PAGE TEXT:
Posted: 17 June 2014 | | No comments yet

IATA’s pioneering ‘InBag’ program will help to deliver a 20 per cent efficiency improvement in baggage operations. Head of Airport Operations, Andrew Price, provides an overview.

IATA estimates the costs of all baggage operations as $29 billion per year, which equals to around $10 per bag per journey. On the other hand, the baggage ancillary revenues reach only $10 billion. This article examines how this gap might be addressed through process efficiencies and product innovations to challenge costs whilst improving customer service. Let’s examine an ideal scenario for the passenger when it comes to baggage. The passenger is offered baggage services with their ticket. There are four options to choose from:

  • Have your bag collected and then delivered to and from your home/office and destination
  • Tag your bag at home, using a home-printed baggage tag or electronic baggage tag, and then use a fast bag drop facility
  • Use self-service at the airport to self-tag your bag and then drop it at the bag drop
  • Use a traditional check-in.

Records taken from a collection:
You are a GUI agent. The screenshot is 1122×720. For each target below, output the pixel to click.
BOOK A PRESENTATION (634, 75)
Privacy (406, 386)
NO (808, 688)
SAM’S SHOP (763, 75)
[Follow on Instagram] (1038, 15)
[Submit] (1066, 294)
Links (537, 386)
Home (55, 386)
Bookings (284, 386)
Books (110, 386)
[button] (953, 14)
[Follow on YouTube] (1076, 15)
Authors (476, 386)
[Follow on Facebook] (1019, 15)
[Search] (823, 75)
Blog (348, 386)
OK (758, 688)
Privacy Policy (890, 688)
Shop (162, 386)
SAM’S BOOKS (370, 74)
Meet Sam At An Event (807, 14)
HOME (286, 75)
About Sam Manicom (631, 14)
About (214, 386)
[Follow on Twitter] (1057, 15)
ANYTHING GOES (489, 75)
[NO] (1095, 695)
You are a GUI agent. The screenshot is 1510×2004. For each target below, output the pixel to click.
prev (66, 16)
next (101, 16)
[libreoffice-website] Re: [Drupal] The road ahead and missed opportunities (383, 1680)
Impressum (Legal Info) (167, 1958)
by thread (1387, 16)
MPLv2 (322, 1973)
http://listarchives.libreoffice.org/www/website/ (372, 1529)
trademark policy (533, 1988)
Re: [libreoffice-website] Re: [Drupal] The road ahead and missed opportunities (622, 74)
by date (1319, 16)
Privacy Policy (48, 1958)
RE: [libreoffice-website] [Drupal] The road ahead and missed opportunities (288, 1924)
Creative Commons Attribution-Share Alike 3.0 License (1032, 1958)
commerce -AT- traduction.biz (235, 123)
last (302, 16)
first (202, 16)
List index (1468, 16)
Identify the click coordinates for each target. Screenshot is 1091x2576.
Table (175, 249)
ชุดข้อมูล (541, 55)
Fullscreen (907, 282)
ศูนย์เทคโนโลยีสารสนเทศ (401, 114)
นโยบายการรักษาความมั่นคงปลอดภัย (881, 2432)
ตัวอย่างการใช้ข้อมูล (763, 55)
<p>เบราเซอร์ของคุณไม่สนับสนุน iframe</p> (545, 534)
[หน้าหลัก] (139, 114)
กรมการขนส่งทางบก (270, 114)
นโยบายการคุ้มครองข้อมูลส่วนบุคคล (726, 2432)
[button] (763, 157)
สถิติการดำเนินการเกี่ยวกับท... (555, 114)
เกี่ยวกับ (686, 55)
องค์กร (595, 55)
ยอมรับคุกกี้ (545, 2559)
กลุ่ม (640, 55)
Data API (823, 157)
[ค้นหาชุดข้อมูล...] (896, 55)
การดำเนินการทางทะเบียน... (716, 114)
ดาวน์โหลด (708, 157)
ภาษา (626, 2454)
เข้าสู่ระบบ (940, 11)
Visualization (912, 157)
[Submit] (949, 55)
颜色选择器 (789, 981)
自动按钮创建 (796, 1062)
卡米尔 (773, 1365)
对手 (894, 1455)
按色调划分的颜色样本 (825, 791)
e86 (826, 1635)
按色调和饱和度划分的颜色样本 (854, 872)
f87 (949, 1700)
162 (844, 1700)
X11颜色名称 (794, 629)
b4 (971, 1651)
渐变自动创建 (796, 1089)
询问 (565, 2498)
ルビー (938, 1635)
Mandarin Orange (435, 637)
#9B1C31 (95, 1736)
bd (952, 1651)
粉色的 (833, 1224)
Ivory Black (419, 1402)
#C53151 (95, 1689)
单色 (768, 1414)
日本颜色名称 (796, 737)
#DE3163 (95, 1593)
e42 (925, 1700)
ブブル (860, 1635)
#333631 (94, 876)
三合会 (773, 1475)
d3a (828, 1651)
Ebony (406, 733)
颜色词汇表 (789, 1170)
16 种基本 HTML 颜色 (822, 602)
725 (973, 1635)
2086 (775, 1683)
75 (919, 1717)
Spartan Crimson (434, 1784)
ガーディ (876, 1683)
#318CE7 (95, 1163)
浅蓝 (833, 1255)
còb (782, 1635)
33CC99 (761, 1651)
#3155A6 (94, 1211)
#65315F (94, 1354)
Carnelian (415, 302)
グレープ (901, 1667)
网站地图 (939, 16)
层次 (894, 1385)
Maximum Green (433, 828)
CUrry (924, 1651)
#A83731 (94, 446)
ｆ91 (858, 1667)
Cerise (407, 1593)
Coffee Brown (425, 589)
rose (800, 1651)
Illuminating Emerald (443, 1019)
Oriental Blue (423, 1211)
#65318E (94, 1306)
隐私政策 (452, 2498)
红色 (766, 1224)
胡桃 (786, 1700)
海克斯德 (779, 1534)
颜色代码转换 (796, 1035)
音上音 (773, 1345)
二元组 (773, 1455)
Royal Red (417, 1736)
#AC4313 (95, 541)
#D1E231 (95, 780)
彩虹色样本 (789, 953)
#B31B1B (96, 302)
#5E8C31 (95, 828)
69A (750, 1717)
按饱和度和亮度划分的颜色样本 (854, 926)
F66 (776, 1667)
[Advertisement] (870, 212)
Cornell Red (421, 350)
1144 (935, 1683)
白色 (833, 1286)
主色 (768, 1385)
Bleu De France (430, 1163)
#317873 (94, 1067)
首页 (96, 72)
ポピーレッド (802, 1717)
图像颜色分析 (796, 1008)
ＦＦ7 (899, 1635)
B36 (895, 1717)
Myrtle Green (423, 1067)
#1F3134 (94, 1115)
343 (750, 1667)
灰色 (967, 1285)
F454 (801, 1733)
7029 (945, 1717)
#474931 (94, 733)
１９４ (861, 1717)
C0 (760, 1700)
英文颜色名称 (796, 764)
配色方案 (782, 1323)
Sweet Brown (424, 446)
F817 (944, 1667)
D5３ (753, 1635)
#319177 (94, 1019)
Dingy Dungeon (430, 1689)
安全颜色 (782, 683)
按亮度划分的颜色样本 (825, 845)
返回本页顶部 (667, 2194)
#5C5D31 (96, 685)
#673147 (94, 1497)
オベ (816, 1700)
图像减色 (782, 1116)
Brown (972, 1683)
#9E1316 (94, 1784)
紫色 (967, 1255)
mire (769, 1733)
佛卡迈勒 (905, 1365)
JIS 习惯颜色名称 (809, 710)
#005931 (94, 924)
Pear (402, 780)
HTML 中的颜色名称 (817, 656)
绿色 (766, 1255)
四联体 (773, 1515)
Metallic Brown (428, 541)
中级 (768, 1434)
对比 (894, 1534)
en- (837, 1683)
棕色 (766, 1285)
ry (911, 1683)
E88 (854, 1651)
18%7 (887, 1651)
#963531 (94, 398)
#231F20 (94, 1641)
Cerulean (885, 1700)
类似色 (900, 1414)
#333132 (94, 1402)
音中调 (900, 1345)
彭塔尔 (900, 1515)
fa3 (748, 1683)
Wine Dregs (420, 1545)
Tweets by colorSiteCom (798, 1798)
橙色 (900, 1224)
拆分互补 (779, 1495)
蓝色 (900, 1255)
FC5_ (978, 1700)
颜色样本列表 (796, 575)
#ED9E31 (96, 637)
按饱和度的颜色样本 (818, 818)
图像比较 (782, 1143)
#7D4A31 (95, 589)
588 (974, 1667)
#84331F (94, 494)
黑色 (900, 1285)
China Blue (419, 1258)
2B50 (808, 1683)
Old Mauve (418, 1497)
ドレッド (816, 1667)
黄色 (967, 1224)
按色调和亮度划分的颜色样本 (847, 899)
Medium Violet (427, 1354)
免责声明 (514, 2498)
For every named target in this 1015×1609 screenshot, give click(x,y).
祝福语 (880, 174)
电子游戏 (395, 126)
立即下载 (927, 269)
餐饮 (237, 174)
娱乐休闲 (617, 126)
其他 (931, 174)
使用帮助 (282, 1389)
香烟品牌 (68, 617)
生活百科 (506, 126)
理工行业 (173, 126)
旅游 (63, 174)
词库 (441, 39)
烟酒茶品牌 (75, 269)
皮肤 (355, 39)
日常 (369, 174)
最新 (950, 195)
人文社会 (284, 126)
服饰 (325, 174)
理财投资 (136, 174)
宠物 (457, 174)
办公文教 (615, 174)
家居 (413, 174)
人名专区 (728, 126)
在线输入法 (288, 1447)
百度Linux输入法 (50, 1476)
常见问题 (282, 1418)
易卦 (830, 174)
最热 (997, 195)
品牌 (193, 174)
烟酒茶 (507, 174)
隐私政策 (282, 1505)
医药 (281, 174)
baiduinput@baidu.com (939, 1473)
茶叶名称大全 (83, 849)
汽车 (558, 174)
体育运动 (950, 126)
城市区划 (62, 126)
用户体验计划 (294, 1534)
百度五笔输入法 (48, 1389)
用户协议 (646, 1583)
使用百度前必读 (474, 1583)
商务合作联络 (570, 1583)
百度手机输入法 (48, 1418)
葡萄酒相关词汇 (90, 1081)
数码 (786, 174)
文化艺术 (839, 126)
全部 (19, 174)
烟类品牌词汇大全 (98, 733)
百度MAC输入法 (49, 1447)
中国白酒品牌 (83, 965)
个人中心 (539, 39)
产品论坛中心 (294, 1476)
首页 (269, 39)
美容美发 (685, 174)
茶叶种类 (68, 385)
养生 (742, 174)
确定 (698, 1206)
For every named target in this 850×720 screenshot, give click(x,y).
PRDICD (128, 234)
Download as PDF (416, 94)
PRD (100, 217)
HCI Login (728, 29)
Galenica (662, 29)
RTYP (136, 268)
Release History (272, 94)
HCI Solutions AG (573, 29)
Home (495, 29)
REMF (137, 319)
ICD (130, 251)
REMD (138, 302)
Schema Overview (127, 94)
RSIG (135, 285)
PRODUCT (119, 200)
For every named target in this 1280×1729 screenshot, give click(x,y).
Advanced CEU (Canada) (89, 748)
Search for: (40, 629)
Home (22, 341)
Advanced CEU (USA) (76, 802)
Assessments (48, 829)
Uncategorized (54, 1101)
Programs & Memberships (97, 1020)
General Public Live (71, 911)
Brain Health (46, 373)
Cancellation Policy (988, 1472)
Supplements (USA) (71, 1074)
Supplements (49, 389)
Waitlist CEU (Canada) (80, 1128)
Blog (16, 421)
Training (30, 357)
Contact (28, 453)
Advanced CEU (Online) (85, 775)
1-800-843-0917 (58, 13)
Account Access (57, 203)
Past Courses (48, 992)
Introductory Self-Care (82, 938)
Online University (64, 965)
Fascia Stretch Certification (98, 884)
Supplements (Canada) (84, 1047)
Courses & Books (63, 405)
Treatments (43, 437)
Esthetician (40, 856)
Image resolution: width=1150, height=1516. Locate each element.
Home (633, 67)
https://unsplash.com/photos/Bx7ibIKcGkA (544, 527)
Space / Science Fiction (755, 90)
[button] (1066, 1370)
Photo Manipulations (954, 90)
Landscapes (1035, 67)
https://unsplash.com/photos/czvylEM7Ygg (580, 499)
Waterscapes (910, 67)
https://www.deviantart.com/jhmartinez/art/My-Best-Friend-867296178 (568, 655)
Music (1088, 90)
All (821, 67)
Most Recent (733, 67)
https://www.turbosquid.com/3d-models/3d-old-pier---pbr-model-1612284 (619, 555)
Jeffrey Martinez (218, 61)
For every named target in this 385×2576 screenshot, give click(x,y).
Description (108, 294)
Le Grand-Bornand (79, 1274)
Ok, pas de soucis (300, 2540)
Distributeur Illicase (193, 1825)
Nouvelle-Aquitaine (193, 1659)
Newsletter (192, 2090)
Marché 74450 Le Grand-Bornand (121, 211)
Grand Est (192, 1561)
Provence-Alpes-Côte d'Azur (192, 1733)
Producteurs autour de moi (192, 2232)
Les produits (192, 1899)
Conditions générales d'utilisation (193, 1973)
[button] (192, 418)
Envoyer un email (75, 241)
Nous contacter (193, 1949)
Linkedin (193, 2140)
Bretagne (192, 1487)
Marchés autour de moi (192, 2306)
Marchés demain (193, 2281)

ACTIONS TO TAKE:
- a) In the records, output the lines starting at the one containing "医药 (281, 174)" and ending at the one containing "文化艺术 (839, 126)" as a numbered list. Include both of those lines and omit any blank lines.
- b) Continue the text on airline baggage costs and services from where it stops.

ANSWERS FOR THIS EXERCISE:
- a)
1. 医药 (281, 174)
2. baiduinput@baidu.com (939, 1473)
3. 茶叶名称大全 (83, 849)
4. 汽车 (558, 174)
5. 体育运动 (950, 126)
6. 城市区划 (62, 126)
7. 用户体验计划 (294, 1534)
8. 百度五笔输入法 (48, 1389)
9. 用户协议 (646, 1583)
10. 使用百度前必读 (474, 1583)
11. 商务合作联络 (570, 1583)
12. 百度手机输入法 (48, 1418)
13. 葡萄酒相关词汇 (90, 1081)
14. 数码 (786, 174)
15. 文化艺术 (839, 126)

- b)
Baggage is then processed through the airport in the most efficient manner possible, with information on the bag shared between all the relevant parties responsible for its journey. The passenger is told if there are any exceptions for their bag – a delay or other issue – and is reunited at the destination airport or hotel. Of course, the process is so smooth and faultless that everybody would choose to check a bag rather than carry hand luggage…This ideal world is possible, but it does not come as a matter of course for all passengers.

Since 2013 IATA has worked on the ‘InBag’ program to deliver some of the key challenges in making this a reality for all.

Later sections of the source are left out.